»Gott erbarme sich der bedrängten Böhmen«

300 Jahre Böhmischer Bibeldruck in Halle
Ausstellung

Tschechische Bibel von 1537 aus dem Besitz von Heinrich Milde
Tschechische Bibel von 1537 aus dem Besitz von Heinrich Milde

2022 jährt sich der Druck der böhmischen Bibel in Halle zum dreihundertsten Mal. August Hermann Franckes Anliegen war es, die unterdrückten Lutheraner in Böhmen, Mähren, Teilen Ungarns und Schlesiens zu stärken und die aus ihrer Heimat vertriebenen protestantischen Glaubensbrüder im Exil zu unterstützen. Vor allem wollte er die Exulanten mit Büchern in ihrer Muttersprache versorgen.

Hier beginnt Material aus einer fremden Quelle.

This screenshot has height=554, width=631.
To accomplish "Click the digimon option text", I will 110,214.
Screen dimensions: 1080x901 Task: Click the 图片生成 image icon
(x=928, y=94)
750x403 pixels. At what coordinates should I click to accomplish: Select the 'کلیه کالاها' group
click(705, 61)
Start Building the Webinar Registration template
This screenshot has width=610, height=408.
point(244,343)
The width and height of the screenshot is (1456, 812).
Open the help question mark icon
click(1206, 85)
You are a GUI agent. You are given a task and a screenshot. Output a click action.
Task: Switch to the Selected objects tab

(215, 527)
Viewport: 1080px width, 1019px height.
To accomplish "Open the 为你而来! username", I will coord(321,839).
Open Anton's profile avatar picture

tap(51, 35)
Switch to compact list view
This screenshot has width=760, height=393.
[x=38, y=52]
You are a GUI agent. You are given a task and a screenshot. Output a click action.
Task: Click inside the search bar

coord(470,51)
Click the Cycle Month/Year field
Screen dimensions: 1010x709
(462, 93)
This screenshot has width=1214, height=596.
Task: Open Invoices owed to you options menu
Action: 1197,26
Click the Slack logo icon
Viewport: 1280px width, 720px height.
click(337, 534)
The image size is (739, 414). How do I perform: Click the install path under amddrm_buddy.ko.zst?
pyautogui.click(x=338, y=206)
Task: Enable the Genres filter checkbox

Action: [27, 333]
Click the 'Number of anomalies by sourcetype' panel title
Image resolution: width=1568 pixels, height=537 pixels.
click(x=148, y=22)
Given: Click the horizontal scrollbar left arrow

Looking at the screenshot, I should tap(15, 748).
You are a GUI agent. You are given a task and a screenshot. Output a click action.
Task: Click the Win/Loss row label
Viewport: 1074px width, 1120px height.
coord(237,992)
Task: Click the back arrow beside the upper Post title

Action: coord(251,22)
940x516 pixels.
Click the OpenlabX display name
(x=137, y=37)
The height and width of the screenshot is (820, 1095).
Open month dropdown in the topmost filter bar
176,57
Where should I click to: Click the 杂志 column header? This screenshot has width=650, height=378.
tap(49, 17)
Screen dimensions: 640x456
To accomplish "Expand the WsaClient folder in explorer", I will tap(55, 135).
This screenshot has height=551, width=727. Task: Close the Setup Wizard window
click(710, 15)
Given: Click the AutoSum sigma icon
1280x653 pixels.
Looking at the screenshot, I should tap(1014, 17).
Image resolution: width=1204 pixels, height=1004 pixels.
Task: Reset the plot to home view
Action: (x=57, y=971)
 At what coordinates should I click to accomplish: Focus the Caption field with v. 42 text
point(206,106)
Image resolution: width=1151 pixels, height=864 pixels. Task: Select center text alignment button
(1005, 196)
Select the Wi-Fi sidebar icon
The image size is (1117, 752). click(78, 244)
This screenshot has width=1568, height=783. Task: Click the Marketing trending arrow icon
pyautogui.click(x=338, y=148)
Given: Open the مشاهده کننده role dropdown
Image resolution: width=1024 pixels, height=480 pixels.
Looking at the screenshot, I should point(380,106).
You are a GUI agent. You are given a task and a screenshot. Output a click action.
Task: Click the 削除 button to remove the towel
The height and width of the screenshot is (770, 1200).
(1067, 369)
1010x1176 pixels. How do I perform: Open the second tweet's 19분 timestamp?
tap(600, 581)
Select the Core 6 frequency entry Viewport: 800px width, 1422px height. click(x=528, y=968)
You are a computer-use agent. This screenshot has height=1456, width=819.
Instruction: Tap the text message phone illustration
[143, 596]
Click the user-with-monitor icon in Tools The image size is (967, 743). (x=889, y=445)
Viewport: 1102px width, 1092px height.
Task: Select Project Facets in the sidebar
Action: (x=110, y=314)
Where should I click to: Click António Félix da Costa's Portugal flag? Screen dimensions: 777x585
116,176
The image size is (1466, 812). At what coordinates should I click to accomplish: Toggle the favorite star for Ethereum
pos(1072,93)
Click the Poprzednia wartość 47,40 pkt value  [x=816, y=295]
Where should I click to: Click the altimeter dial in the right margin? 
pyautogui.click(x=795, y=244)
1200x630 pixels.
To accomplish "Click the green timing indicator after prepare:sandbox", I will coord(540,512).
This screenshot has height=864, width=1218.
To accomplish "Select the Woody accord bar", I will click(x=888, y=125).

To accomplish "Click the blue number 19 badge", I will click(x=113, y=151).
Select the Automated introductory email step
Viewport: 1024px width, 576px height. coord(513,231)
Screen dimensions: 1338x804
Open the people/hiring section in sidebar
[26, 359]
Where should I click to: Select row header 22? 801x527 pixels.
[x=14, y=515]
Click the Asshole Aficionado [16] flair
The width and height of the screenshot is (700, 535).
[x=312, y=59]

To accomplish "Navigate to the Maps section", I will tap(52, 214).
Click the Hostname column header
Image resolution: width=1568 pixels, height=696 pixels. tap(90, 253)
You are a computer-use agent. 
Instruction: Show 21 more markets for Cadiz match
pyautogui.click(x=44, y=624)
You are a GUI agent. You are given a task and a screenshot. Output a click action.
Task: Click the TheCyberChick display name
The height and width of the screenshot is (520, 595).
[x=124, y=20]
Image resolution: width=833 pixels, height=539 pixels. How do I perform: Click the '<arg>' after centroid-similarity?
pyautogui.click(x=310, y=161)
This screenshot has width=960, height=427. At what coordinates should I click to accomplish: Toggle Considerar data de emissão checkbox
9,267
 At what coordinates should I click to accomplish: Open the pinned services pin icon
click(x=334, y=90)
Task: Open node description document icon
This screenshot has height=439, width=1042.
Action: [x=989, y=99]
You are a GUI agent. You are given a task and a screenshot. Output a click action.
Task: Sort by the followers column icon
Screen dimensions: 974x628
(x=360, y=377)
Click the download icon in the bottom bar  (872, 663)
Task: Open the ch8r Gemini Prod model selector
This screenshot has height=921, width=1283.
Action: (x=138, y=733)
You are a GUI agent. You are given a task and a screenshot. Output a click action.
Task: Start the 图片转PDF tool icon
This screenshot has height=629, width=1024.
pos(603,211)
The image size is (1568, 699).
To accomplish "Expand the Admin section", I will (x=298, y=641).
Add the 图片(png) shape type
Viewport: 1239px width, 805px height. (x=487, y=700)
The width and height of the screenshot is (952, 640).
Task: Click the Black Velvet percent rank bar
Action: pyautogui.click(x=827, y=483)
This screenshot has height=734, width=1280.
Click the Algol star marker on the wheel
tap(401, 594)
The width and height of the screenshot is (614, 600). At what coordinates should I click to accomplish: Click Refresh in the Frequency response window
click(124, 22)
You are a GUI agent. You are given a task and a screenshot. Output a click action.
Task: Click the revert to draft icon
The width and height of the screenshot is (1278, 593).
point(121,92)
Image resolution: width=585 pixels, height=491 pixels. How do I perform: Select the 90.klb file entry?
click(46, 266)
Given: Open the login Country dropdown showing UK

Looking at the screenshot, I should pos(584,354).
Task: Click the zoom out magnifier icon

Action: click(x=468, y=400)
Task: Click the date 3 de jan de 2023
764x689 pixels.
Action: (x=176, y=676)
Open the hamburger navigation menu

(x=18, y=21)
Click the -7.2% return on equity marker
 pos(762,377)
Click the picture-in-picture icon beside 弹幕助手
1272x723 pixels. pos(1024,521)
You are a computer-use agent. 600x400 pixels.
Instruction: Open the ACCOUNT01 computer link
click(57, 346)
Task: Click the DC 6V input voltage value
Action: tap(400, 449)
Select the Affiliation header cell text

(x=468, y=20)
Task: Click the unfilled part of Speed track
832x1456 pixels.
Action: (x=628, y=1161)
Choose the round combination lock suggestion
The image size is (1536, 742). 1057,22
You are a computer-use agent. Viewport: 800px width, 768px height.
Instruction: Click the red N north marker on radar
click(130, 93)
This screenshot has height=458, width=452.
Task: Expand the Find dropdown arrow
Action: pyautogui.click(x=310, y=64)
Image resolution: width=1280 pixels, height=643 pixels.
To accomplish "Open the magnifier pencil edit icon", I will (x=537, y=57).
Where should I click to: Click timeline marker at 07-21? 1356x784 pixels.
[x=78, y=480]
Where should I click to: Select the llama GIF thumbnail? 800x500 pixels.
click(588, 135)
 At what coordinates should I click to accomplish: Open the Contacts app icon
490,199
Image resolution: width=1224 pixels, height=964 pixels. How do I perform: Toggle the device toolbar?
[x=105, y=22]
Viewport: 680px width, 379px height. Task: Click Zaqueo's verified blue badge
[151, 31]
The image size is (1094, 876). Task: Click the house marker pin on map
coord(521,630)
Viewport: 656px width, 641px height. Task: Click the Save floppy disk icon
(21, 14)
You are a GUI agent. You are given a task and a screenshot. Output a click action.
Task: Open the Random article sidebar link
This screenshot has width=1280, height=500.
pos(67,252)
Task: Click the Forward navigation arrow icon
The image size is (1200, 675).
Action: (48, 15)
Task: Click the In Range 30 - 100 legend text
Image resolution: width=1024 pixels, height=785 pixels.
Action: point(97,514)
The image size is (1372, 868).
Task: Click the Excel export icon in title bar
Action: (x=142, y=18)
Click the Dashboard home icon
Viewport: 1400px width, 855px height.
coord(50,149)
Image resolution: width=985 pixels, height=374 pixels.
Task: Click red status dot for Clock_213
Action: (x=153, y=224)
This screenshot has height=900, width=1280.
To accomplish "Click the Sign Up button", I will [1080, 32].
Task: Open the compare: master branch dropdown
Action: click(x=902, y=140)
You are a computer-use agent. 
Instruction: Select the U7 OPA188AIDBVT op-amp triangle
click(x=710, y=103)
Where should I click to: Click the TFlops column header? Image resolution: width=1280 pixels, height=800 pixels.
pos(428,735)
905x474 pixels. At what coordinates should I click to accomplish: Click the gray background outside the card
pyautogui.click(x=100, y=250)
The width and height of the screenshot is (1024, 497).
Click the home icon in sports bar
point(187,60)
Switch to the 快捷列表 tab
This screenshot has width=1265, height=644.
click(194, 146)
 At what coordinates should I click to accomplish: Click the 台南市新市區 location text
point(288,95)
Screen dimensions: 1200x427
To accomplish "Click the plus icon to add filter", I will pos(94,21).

Unter Franckes Mitarbeiter Heinrich Milde (1676–1739) entwickelte sich Halle zu einem wichtigen Druckort tschechischsprachiger religiöser Literatur. Den Höhepunkt der Verlagstätigkeit bildete die Herausgabe der tschechischen Bibel, deren Exemplare heimlich in Böhmen und Mähren verbreitet wurden und bis ins Baltikum und nach Russland gelangten.

Die Kabinettausstellung in der Historischen Bibliothek gibt einen Einblick in die Beziehungen des Halleschen Waisenhauses zu den böhmischen Glaubensminderheiten und stellt Beispiele der für sie bestimmten Drucke vor.